LOCALES

Día de la memoria por la verdad y la justicia. Personas con discapacidad.

A 45 años de la dictadura militar, y a pocas horas de salir a marchar en todo el país, recordamos a las personas con discapacidad que fueron desaparecidas en el periodo más oscuro de nuestra historia reciente.

Por Emilce Moragues: Periodista especialista en políticas públicas en discapacidad e inclusión

24 de Marzo de 2022

Memoria verdad y justicia: Todo con nosotros, nada sin nosotros

La lucha por la igualdad de derechos de personas con discapacidad comenzó en Argentina en la década de 1950 y sus pioneros fueron personas ciegas y con discapacidad motriz a los que siguieron quienes tenían otras complicaciones de salud, como insuficiencia renal crónica o sordera.

Las primeras voces silenciadas

En la década del 70 varios militantes trabajaron intensamente para comenzar a hacer visible a un colectivo que había sido sistemáticamente excluido, y la dictadura no los discriminó a la hora de torturar y matar.

Entre ellos figuran José Liborio Poblete, usuario de silla de ruedas y militante de la Unión Nacional de Discapacitados, quien fue secuestrado y permanece desaparecido desde aquellos años, o Claudia Inés Grumberg, estudiante de Sociología y con una artritis deformante, quien fue secuestrada y asesinada por el represor conocido como “Turco Julián”.

Otros fueron Mónica Brull de Guillén, mujer ciega que desarrollaba su acción con vecinos y otros integrantes de la comunidad ciega del actual Servicio Nacional de Rehabilitación, secuestrada el 7 de diciembre de 1978 y liberada el 21 de diciembre del mismo año junto con su esposo, Juan Agustín Guillén.

Buscarita Poblete, de Abuelas de Plaza de Mayo, inauguró la ronda de testimonios durante el juicio contra el “Turco Julián” en tribunales de Comodoro Py, por la desaparición en 1978 de su hijo José y su nuera, Gertrudis Hlaczik, y por la sustracción de la beba del matrimonio, Claudia Victoria.

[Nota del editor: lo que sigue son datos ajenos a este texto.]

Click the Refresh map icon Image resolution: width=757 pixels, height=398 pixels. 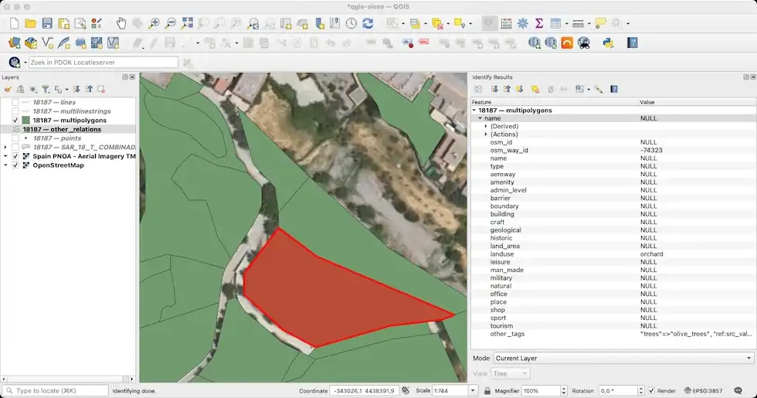coord(368,23)
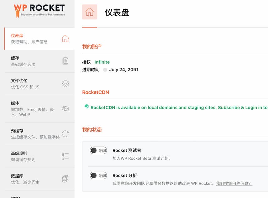The width and height of the screenshot is (268, 198).
Task: Click the gray dot next to expiration date
Action: (105, 70)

Lo que sucede conviene… para algunos

El 16 de marzo de 1981 fue sancionada la ley 22.431 que promovía la eliminación de barreras arquitectónicas, el transporte gratuito aunque limitado a la educación y a la rehabilitación, como también a las concesiones de pequeños comercios y el cupo laboral del 4% para la Administración Pública Nacional.

Su sanción no fue producto de esas luchas sociales, sino de intereses personales y cuestiones particulares y/o familiares de algunos genocidas, como el caso de Jorge Rafael Videla, cuyo hijo Alejandro Eugenio padecía de oligofrenia y fue negado por sus padres durante años e internado en la Colonia Montes de Oca.

La dictadura sancionó una ley en beneficio de las personas con discapacidad, pero no dejaba de matar y torturar a personas con discapacidad que reclamaban derechos.

La mirada de la dictadura y de una parte importante de la Iglesia hacia las personas con discapacidad eran coincidentes e intentaban invisibilizar a un grupo ya muy numeroso y vulnerable, que no era considerado útil ni social ni económicamente. Entonces, ¿Qué lugar daba el altar de esta institución de poder a quienes no respondían al estereotipo angelical?

“Cuando acudí a la Iglesia católica el único que me trató con cariño y me dio aliento fue el monseñor Jorge Novak (el fallecido obispo de Quilmes)”, dijo Buscarita Poblete cuando relató la peregrinación que inició por los templos en 1976.

Sin dudas, la luchas de las personas con discapacidad cobran fortaleza con cada conquista, pero también lo hacen en días como hoy, cuando cada vez con más convicción y con aquellos que dieron su vida por estas causas, también gritamos: ¡Nunca más!